═══ Raw data

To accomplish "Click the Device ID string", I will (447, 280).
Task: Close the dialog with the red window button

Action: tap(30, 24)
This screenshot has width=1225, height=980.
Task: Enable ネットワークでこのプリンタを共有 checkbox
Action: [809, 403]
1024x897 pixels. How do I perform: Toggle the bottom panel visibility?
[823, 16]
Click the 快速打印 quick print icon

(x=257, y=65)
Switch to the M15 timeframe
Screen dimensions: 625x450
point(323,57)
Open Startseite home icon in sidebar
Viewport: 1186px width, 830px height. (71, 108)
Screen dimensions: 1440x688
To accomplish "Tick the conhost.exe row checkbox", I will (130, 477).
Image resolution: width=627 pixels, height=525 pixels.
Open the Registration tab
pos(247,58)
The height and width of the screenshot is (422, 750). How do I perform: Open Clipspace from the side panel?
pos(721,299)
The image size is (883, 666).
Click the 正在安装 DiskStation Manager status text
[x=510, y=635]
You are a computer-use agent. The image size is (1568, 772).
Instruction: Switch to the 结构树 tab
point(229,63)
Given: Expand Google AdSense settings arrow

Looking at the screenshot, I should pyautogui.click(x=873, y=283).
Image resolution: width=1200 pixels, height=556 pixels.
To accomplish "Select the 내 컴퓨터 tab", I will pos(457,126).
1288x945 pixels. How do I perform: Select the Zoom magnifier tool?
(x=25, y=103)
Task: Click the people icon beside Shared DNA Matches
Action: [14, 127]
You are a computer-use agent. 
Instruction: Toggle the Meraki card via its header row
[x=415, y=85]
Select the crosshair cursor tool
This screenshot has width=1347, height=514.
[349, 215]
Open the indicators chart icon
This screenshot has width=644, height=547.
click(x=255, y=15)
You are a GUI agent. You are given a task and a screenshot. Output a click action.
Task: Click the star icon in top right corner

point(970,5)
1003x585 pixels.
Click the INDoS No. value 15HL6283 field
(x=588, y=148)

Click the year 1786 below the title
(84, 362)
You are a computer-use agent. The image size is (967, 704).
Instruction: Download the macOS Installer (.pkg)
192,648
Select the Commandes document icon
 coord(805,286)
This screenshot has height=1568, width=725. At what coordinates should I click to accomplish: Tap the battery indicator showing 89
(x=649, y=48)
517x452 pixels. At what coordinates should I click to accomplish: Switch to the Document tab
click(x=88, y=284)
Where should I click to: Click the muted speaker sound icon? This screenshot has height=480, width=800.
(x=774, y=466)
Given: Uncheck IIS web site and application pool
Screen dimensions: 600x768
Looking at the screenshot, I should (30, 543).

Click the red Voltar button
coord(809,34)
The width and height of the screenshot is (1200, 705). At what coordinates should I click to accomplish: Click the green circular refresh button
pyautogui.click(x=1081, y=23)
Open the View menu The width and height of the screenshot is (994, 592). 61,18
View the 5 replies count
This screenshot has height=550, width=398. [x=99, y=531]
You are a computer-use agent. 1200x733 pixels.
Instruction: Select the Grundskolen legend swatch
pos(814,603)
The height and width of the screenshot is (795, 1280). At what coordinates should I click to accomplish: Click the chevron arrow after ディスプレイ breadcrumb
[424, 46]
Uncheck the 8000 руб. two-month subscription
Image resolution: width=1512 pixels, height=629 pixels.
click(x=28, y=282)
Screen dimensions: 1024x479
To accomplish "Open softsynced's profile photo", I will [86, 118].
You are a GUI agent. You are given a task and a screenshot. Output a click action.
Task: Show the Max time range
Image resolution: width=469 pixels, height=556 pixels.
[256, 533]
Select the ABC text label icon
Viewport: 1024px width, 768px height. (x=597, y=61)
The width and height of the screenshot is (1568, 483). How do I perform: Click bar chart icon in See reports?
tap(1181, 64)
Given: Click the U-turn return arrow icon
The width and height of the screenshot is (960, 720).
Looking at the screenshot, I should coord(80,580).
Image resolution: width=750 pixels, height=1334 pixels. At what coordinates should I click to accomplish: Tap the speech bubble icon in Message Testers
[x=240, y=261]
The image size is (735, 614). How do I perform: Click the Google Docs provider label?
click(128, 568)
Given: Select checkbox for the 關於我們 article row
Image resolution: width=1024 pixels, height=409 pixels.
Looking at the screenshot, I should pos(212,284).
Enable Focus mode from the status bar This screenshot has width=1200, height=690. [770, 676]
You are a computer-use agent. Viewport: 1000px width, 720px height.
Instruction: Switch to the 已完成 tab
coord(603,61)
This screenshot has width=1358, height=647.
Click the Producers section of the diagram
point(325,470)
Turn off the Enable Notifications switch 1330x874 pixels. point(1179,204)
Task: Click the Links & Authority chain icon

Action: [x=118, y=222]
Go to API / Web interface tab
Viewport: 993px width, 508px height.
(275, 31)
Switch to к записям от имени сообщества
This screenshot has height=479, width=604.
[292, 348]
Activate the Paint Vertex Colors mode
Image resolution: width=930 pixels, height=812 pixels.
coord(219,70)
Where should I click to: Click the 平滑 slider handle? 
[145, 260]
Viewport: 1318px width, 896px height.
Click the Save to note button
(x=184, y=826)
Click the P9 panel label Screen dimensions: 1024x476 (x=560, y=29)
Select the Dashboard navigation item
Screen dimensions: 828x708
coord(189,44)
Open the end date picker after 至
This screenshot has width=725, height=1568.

══════

*Instructions to follow*: Give every entry again in full, precisely as written above.

*Your response*:
To accomplish "Click the Device ID string", I will (447, 280).
Task: Close the dialog with the red window button

Action: tap(30, 24)
This screenshot has width=1225, height=980.
Task: Enable ネットワークでこのプリンタを共有 checkbox
Action: [809, 403]
1024x897 pixels. How do I perform: Toggle the bottom panel visibility?
[823, 16]
Click the 快速打印 quick print icon

(x=257, y=65)
Switch to the M15 timeframe
Screen dimensions: 625x450
point(323,57)
Open Startseite home icon in sidebar
Viewport: 1186px width, 830px height. (71, 108)
Screen dimensions: 1440x688
To accomplish "Tick the conhost.exe row checkbox", I will (130, 477).
Image resolution: width=627 pixels, height=525 pixels.
Open the Registration tab
pos(247,58)
The height and width of the screenshot is (422, 750). How do I perform: Open Clipspace from the side panel?
pos(721,299)
The image size is (883, 666).
Click the 正在安装 DiskStation Manager status text
[x=510, y=635]
You are a computer-use agent. The image size is (1568, 772).
Instruction: Switch to the 结构树 tab
point(229,63)
Given: Expand Google AdSense settings arrow

Looking at the screenshot, I should pyautogui.click(x=873, y=283).
Image resolution: width=1200 pixels, height=556 pixels.
To accomplish "Select the 내 컴퓨터 tab", I will pos(457,126).
1288x945 pixels. How do I perform: Select the Zoom magnifier tool?
(x=25, y=103)
Task: Click the people icon beside Shared DNA Matches
Action: [14, 127]
You are a computer-use agent. 
Instruction: Toggle the Meraki card via its header row
[x=415, y=85]
Select the crosshair cursor tool
This screenshot has width=1347, height=514.
[349, 215]
Open the indicators chart icon
This screenshot has width=644, height=547.
click(x=255, y=15)
You are a GUI agent. You are given a task and a screenshot. Output a click action.
Task: Click the star icon in top right corner

point(970,5)
1003x585 pixels.
Click the INDoS No. value 15HL6283 field
(x=588, y=148)

Click the year 1786 below the title
(84, 362)
You are a computer-use agent. The image size is (967, 704).
Instruction: Download the macOS Installer (.pkg)
192,648
Select the Commandes document icon
 coord(805,286)
This screenshot has height=1568, width=725. At what coordinates should I click to accomplish: Tap the battery indicator showing 89
(x=649, y=48)
517x452 pixels. At what coordinates should I click to accomplish: Switch to the Document tab
click(x=88, y=284)
Where should I click to: Click the muted speaker sound icon? This screenshot has height=480, width=800.
(x=774, y=466)
Given: Uncheck IIS web site and application pool
Screen dimensions: 600x768
Looking at the screenshot, I should (30, 543).

Click the red Voltar button
coord(809,34)
The width and height of the screenshot is (1200, 705). At what coordinates should I click to accomplish: Click the green circular refresh button
pyautogui.click(x=1081, y=23)
Open the View menu The width and height of the screenshot is (994, 592). 61,18
View the 5 replies count
This screenshot has height=550, width=398. [x=99, y=531]
You are a computer-use agent. 1200x733 pixels.
Instruction: Select the Grundskolen legend swatch
pos(814,603)
The height and width of the screenshot is (795, 1280). At what coordinates should I click to accomplish: Click the chevron arrow after ディスプレイ breadcrumb
[424, 46]
Uncheck the 8000 руб. two-month subscription
Image resolution: width=1512 pixels, height=629 pixels.
click(x=28, y=282)
Screen dimensions: 1024x479
To accomplish "Open softsynced's profile photo", I will [86, 118].
You are a GUI agent. You are given a task and a screenshot. Output a click action.
Task: Show the Max time range
Image resolution: width=469 pixels, height=556 pixels.
[256, 533]
Select the ABC text label icon
Viewport: 1024px width, 768px height. (x=597, y=61)
The width and height of the screenshot is (1568, 483). How do I perform: Click bar chart icon in See reports?
tap(1181, 64)
Given: Click the U-turn return arrow icon
The width and height of the screenshot is (960, 720).
Looking at the screenshot, I should coord(80,580).
Image resolution: width=750 pixels, height=1334 pixels. At what coordinates should I click to accomplish: Tap the speech bubble icon in Message Testers
[x=240, y=261]
The image size is (735, 614). How do I perform: Click the Google Docs provider label?
click(128, 568)
Given: Select checkbox for the 關於我們 article row
Image resolution: width=1024 pixels, height=409 pixels.
Looking at the screenshot, I should pos(212,284).
Enable Focus mode from the status bar This screenshot has width=1200, height=690. [770, 676]
You are a computer-use agent. Viewport: 1000px width, 720px height.
Instruction: Switch to the 已完成 tab
coord(603,61)
This screenshot has width=1358, height=647.
Click the Producers section of the diagram
point(325,470)
Turn off the Enable Notifications switch 1330x874 pixels. point(1179,204)
Task: Click the Links & Authority chain icon

Action: [x=118, y=222]
Go to API / Web interface tab
Viewport: 993px width, 508px height.
(275, 31)
Switch to к записям от имени сообщества
This screenshot has height=479, width=604.
[292, 348]
Activate the Paint Vertex Colors mode
Image resolution: width=930 pixels, height=812 pixels.
coord(219,70)
Where should I click to: Click the 平滑 slider handle? 
[145, 260]
Viewport: 1318px width, 896px height.
Click the Save to note button
(x=184, y=826)
Click the P9 panel label Screen dimensions: 1024x476 (x=560, y=29)
Select the Dashboard navigation item
Screen dimensions: 828x708
coord(189,44)
Open the end date picker after 至
This screenshot has width=725, height=1568.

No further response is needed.